*DOCUMENT SECTION*
RE: URIs-Resource relationships

> There's a difference between ignoring aspects of resource space and
> providing a basic set of rules that allow generic URI comparison and
> processing.

Comparing URI is a meaningless operation.  URI are names (even those that
are known as locators).  If I tell you my name is Roy, that doesn't imply
you can compare other Roy's to me for equivalence.  Even extending my
name out to the full Roy Thomas Fielding gives you no guarantees.  The only
way to truly compare my Roy with some other moniker is by having a third
party that is aware of the context and semantics of both monikers to
say "yes, they are the same dude" or "no".

USA Social Security Numbers are also a form of name. What makes it possible
to compare them for equivalence?  It isn't the syntax.  It is the rules
and procedures established by the U.S. government for assigning,
maintaining,
and corroborating those numbers to individuals that makes it possible.

This isn't a technical problem. It is a fact of life for any system that
coexists well with society.  The URI spec won't try to redefine society
just to make it more convenient for the application developer.

> >RFC 2396 defines everything you need to interoperate with real URI-based
> >systems.  It doesn't have all the information that is in my dissertation,
> >but it is sufficient to develop any application I have ever seen,
> >including anything related to XML, RDF, and namespaces.
> 
> Is there a URI for your dissertation?

Not for a few more weeks, which is why I have to cut short my participation
in this discussion (last day to file is Wednesday).  However, I'll include
the relevant bits below for your entertainment.  Please don't expect me to
explain this stuff until I have a chance to breathe again (next Thursday
at the earliest).


Cheers,

Roy T. Fielding, Chief Scientist, eBuilt, Inc.
                 2652 McGaw Ave., Irvine, CA 92614-5840
                 (fielding@ebuilt.com)  <http://www.eBuilt.com>

                 Chairman, The Apache Software Foundation
                 (fielding@apache.org)  <http://www.apache.org/>

============================================================================

Extract from my dissertation [Copyright (C) 2000 Roy Thomas Fielding]


5.2 REST Architectural Elements

The Representational State Transfer (REST) style is an abstraction
of the architectural elements within a distributed hypermedia
system. REST ignores the details of implementation and
protocol syntax in order to focus on the roles of components, the
constraints upon their interaction with other components, and their
interpretation of significant data elements. It encompasses the
fundamental constraints upon components, connectors, and data that
define the basis of the Web architecture, and thus the essence of
its behavior as a network-based application.

*SOURCE DATA*
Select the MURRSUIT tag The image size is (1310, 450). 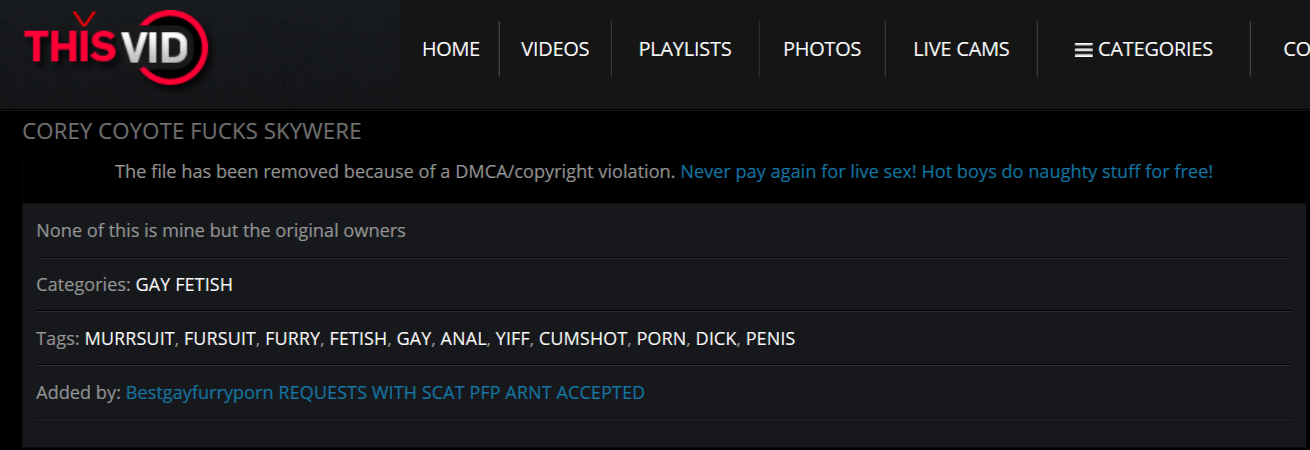coord(130,339)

*GIVEN REQUEST 1*
Condense the paragraph of the post that begins "USA Social Security Numbers are also a form of name" into a single sentence that keeps its main facts.
*GIVEN REQUEST 2*
Reproduce the post starting at "The Representational State" and ending at "a network-based application.", with "components" renamed to "modules".

*COMPLETE ANSWER 1*
USA Social Security Numbers, a form of name, can be compared for equivalence because of the U.S. government's rules and procedures for assigning, maintaining, and corroborating them to individuals, not because of their syntax.

*COMPLETE ANSWER 2*
The Representational State Transfer (REST) style is an abstraction
of the architectural elements within a distributed hypermedia
system. REST ignores the details of implementation and
protocol syntax in order to focus on the roles of modules, the
constraints upon their interaction with other modules, and their
interpretation of significant data elements. It encompasses the
fundamental constraints upon modules, connectors, and data that
define the basis of the Web architecture, and thus the essence of
its behavior as a network-based application.